POWER TRADERS TO SHELL OUT BIG BUCKS FOR LICENCE
The Electricity Act, 2003 ("Electricity Act") had permitted private sector players to enter the power trading business subject to procurement by such private parties of a licence in this regard. Section 52 of the Electricity Act entrusts the Central Electricity Regulatory Commission ("CERC") with the task of issuing licences to entities planning to take up inter-state electricity trading and also to specify the capital adequacy norms, technical requirements and credit worthiness for undertaking such trading. The CERC has now prescribed an application fee of Rs 0.5 million and an annual licence fee of Rs 2.5 million to be paid by companies planning to foray into the power trading business.
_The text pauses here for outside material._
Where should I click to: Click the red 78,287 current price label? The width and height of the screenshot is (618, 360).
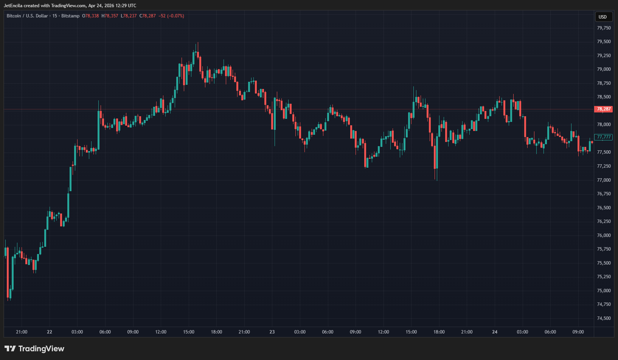click(x=604, y=109)
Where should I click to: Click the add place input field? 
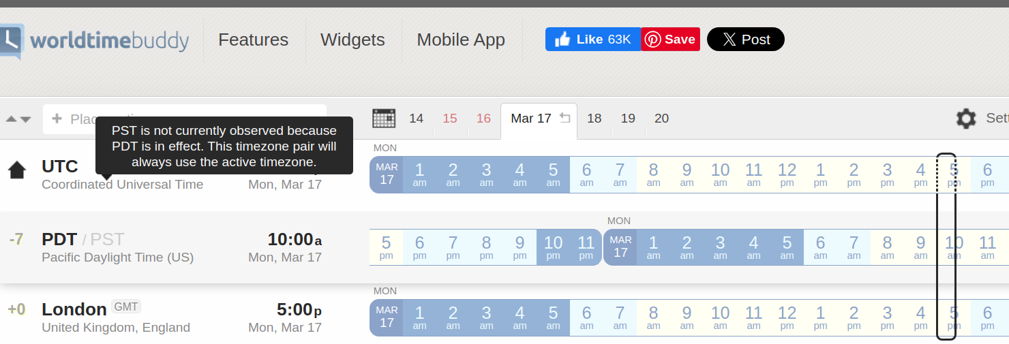point(184,119)
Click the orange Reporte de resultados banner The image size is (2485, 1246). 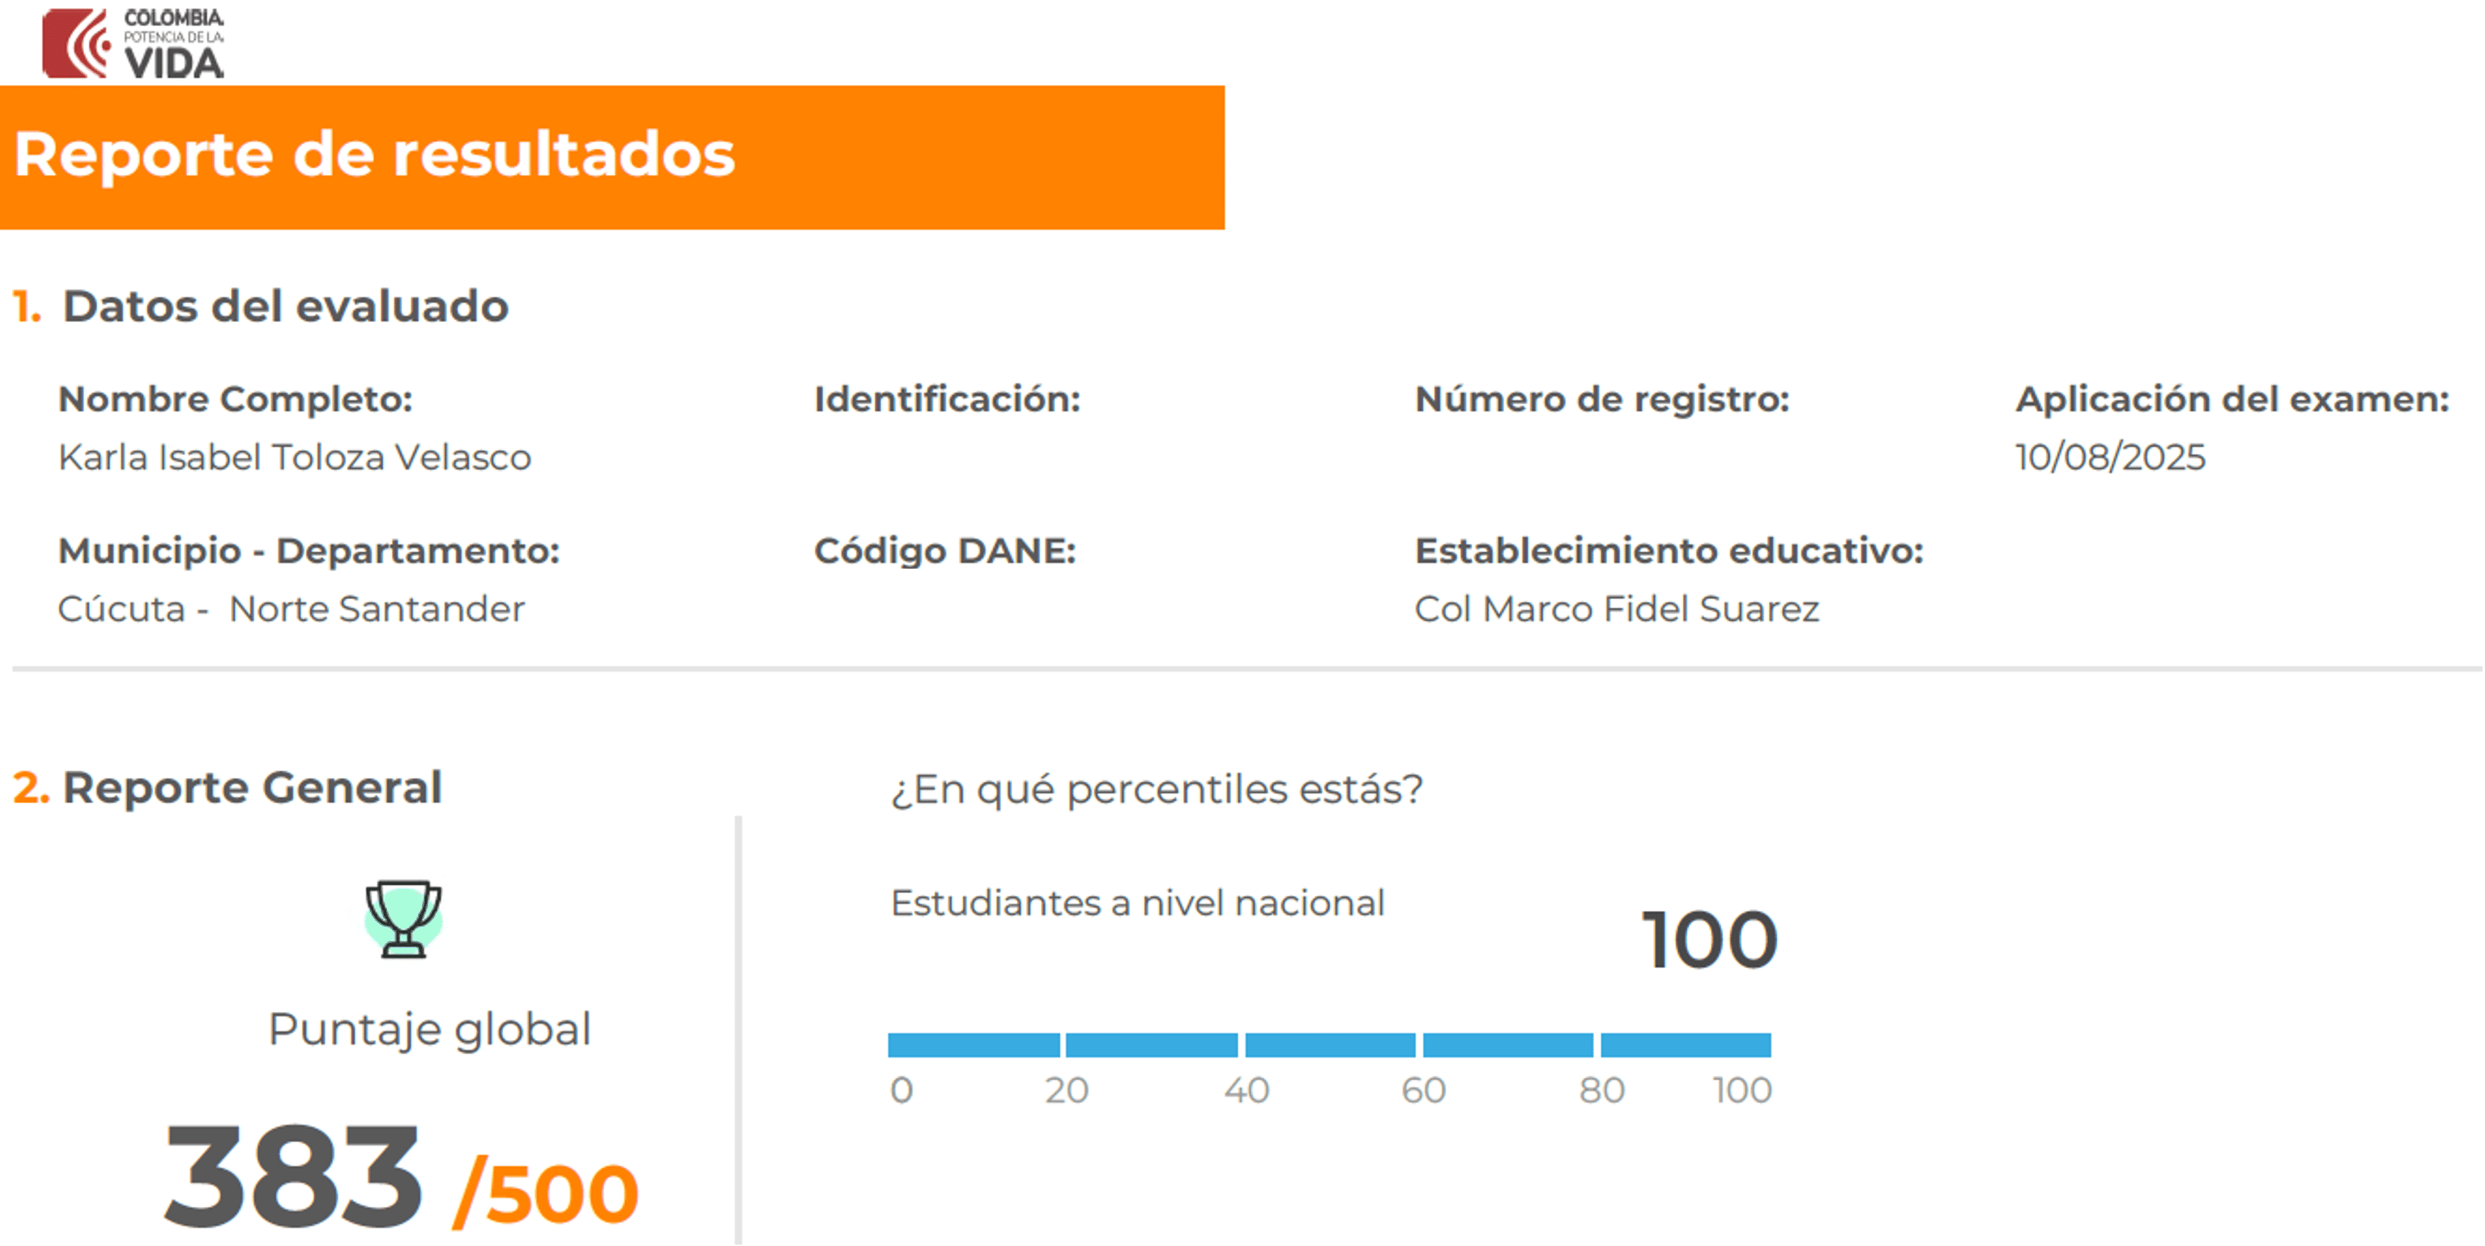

Further, companies planning to foray into the power trading business may be required to bring in a minimum capital of Rs 100 million. According to the power regulator, while the minimum capitalization requirement has been proposed at Rs 100 million, this may increase based on the quantum of power to be traded. Accordingly, companies trading between 50 and 100 million units a month might be required to infuse Rs 150 million in the business. Companies trading between 100 and 150 million units a month may have to bring in Rs 250 million. For the 150 and 200 million units a month band, the regulator has prescribed a minimum capital employed criterion of Rs 350 million and for the 200-250 million units a month band, the minimum capital employed criterion has been set at Rs 500 million.
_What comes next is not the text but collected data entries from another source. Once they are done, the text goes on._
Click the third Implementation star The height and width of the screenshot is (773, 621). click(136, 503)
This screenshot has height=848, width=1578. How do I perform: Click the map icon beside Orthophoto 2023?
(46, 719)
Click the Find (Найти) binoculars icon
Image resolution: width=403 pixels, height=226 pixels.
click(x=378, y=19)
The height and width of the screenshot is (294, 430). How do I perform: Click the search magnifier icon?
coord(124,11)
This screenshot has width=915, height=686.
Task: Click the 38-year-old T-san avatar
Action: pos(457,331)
Before the coming into force of the Electricity Act, 2003, power trading was not a distinct licensed activity and there were no capital or licence fee norms, as Power Trading Corporation had a monopoly over the power trading business. But now, since other players can enter the business through a licensing regime, the regulator has set the conditions to ensure that power traders can cover the financial liability arising out of the maximum trade transacted by them. The entities will also have to intimate the regulator before they can trade more than what is prescribed in the original licence.
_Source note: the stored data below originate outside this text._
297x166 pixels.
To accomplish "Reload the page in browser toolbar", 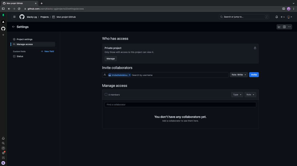I will pos(19,9).
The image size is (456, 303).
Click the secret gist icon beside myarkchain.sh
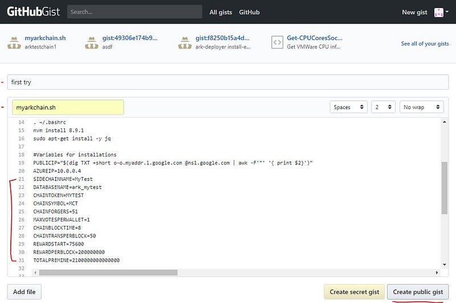pos(14,42)
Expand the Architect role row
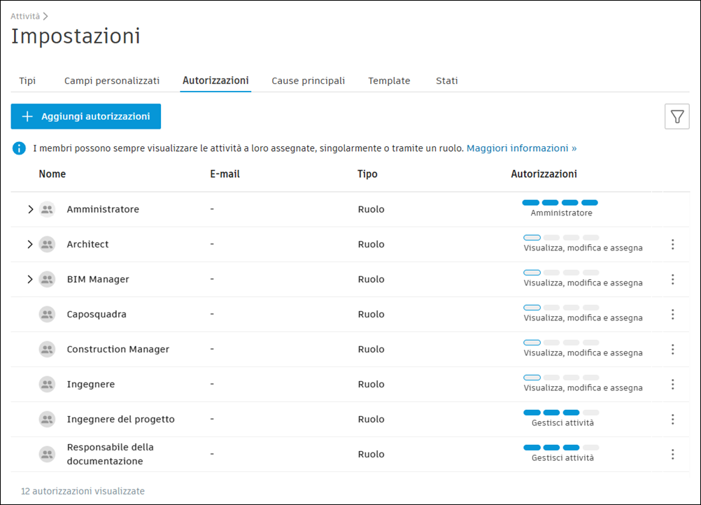 coord(29,243)
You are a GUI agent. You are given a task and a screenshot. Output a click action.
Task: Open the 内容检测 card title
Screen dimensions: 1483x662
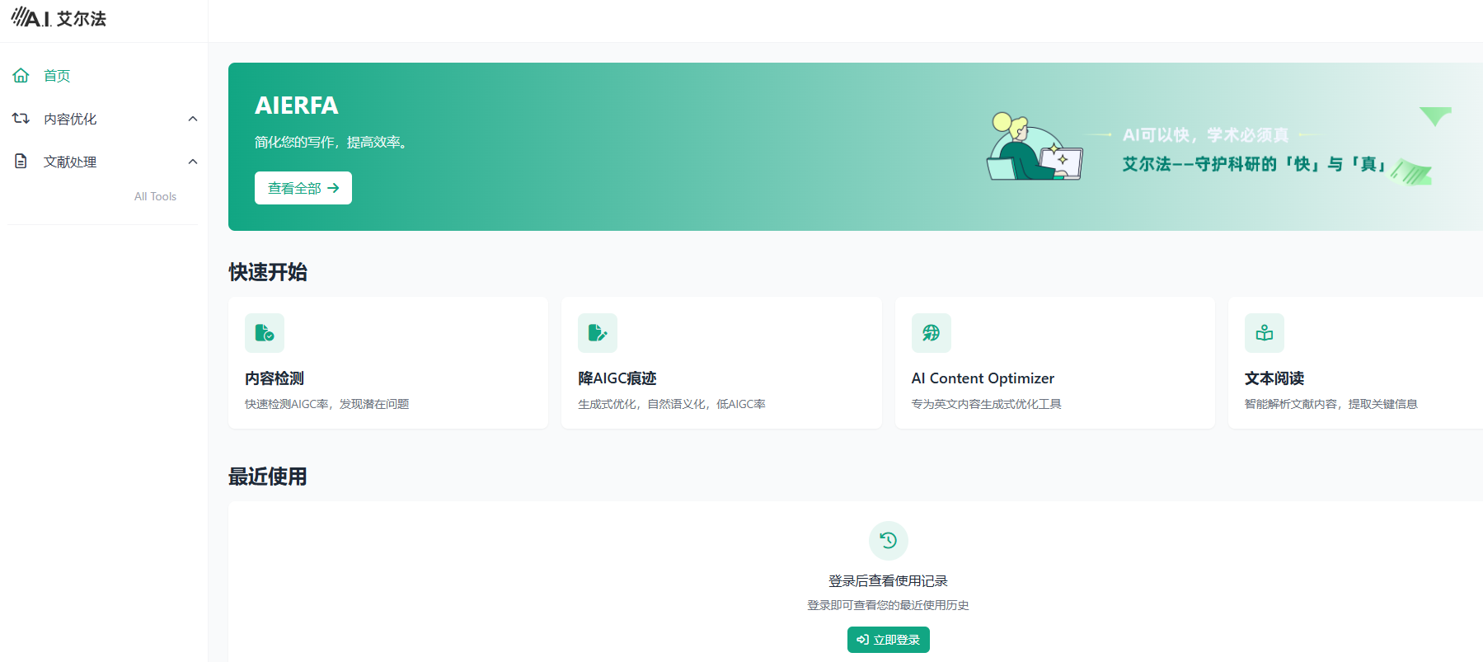pos(275,378)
Apart from the financial conditions placed by the regulator, technical standards for prospective traders have also been set. Not only are they be required to understand the market and the operations of the system, they should also be able to conduct commercial transactions. Traders should further be capable of communicating with business partners and system operators by installing adequate communications facilities.
Under the new norms, three forms of trading contracts have been envisaged, namely long-term bilateral contracts, short-term forward trading contracts and spot trading contracts.